The study leader is Dr. Peter Katzmarzyk, associate executive director for population science at Pennington Biomedical Research Center at Louisiana State University System in Baton Rouge, and he says, “Sitting is a risk factor, not a disease. It’s comparable to obesity, and it’s almost to the level of smoking. We need to turn that around and engineer sitting out of our lives.”
This new study was a review of five previous pieces of research in this area. So the total population looked at was almost 167,000 people. The scientist then developed an estimated measure of how sitting time would affect all people. It is called the PAF, or ‘population attributable fraction’. The PAFs were used to come up with the mortality rates that derive from sitting down and the bottom line recommendation that staying on your feet for the majority of your day will give you an extra two years of breathing. With regard to TV watching, restricting it to two hours per day can give you over a year and four months longer to live.
A number of studies have been more specific in linking sitting time to particular fatal conditions.

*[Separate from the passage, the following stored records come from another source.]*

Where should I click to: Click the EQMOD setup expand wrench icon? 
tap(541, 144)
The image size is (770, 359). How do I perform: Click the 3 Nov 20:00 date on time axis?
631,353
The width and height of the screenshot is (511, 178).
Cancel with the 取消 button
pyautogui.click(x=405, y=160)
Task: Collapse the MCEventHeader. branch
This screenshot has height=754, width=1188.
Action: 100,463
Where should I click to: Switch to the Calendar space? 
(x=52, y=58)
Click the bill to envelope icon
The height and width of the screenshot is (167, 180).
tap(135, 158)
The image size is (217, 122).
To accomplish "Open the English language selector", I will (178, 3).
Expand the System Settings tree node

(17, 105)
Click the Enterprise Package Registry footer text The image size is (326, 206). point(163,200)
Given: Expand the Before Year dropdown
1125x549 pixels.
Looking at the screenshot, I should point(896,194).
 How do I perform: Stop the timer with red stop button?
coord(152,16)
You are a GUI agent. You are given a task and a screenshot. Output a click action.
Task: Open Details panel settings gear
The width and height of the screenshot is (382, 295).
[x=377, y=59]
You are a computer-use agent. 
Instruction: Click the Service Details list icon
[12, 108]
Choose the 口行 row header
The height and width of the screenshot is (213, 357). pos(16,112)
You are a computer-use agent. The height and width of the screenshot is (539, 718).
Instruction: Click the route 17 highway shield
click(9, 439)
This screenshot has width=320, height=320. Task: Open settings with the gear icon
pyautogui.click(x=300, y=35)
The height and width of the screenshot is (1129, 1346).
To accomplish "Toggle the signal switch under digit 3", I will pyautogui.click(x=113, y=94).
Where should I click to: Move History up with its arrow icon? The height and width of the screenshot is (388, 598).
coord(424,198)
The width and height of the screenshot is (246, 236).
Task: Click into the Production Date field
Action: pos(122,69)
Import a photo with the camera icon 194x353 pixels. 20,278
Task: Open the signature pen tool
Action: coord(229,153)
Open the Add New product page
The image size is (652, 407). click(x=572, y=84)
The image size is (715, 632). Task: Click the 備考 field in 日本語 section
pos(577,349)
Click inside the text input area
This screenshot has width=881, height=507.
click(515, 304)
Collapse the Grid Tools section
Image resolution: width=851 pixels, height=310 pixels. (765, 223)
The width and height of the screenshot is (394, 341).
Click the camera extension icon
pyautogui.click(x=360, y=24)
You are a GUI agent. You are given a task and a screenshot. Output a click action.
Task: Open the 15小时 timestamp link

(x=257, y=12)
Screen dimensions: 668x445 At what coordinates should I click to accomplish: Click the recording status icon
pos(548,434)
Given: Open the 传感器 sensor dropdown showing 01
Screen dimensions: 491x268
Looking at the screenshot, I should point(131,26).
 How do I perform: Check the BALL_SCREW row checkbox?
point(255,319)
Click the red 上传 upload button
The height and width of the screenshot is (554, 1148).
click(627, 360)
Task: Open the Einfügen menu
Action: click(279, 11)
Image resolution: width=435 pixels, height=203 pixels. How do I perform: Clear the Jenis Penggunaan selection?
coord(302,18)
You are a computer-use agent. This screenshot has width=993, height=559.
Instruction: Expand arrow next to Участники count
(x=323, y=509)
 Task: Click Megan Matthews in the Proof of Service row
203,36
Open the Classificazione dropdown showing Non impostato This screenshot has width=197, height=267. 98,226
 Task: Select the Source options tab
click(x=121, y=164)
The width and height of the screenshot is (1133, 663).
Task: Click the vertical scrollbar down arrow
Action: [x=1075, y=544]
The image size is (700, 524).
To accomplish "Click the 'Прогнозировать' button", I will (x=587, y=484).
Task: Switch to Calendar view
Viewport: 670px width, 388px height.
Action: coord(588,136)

One such study announced at a conference of oncologists last year (in November) made the scary correlation between too sedentary a lifestyle and 92,000 diagnoses of cancer every year. The benefits of moving around in contrast to sitting, were made clear in a study published last March. This study looked at 265,000 subjects and found those who sat for at least 11 hours per day were 40% more likely to die early and from any cause, than those who sit for under 4 hours per day.
The study reports that the typical American is sedentary for more than half of their day. Fifty-five percent of their day, in fact. Medics all agree that some straightforward activities built into everyone’s daily routine could make a significant difference to the health of the nation. Employees with a largely desk based job should leave their office and walk, preferably briskly to extend their lives. TV addicts should look for a more active pastime such as jogging or walking. Or they should even put a gym cycle in front of the TV and kill two birds with one stone rather than killing themselves.